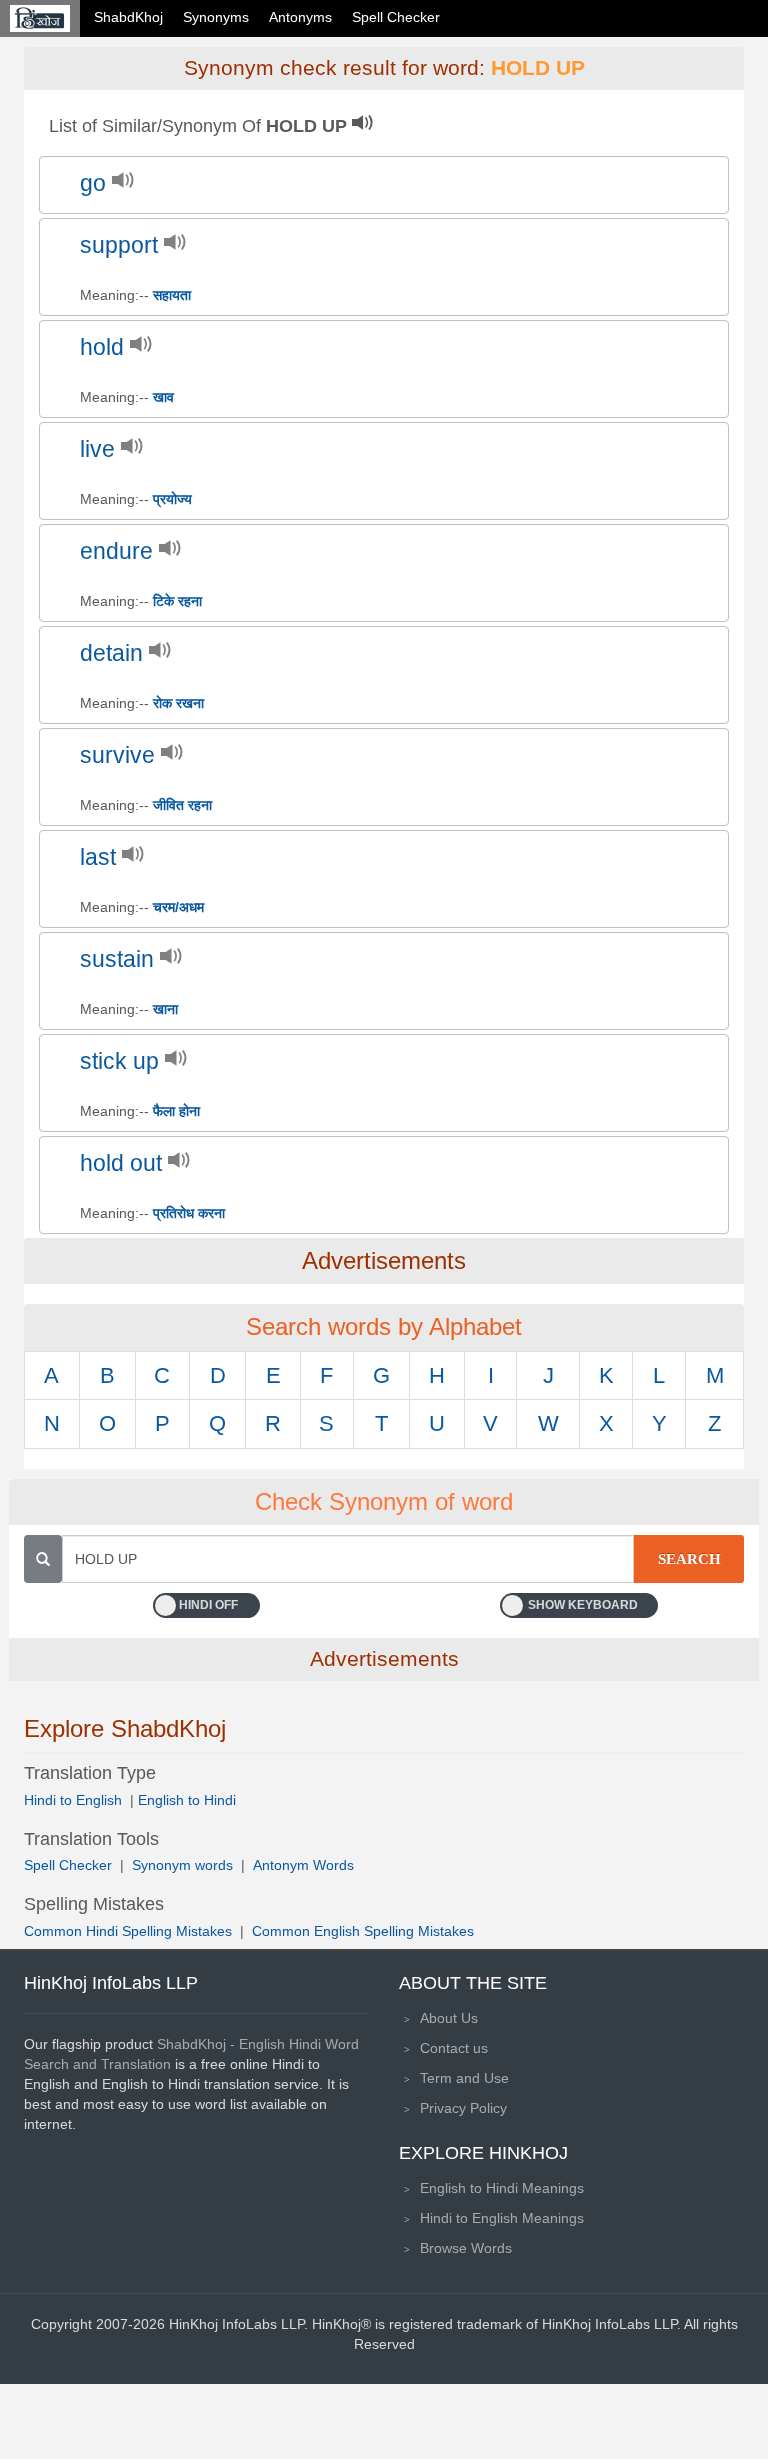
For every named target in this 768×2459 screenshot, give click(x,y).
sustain (117, 959)
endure (116, 551)
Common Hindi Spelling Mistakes (128, 1931)
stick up (119, 1061)
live (97, 449)
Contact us (454, 2048)
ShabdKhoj (128, 17)
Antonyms (300, 17)
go (93, 183)
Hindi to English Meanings (502, 2218)
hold (102, 347)
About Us (449, 2018)
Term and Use (464, 2078)
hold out (121, 1163)
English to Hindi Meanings (502, 2188)
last (98, 857)
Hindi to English (75, 1800)
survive (117, 755)
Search (689, 1559)
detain (111, 653)
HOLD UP (538, 68)
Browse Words (466, 2248)
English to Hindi (187, 1800)
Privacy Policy (463, 2108)
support (119, 245)
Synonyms (216, 17)
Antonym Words (303, 1865)
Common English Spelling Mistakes (363, 1931)
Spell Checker (396, 17)
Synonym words (182, 1865)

+-------+

When the word "Hindi" appears in a line of the listing, pull that line out.

Common Hindi Spelling Mistakes (128, 1931)
Hindi to English Meanings (502, 2218)
English to Hindi Meanings (502, 2188)
Hindi to English (75, 1800)
English to Hindi (187, 1800)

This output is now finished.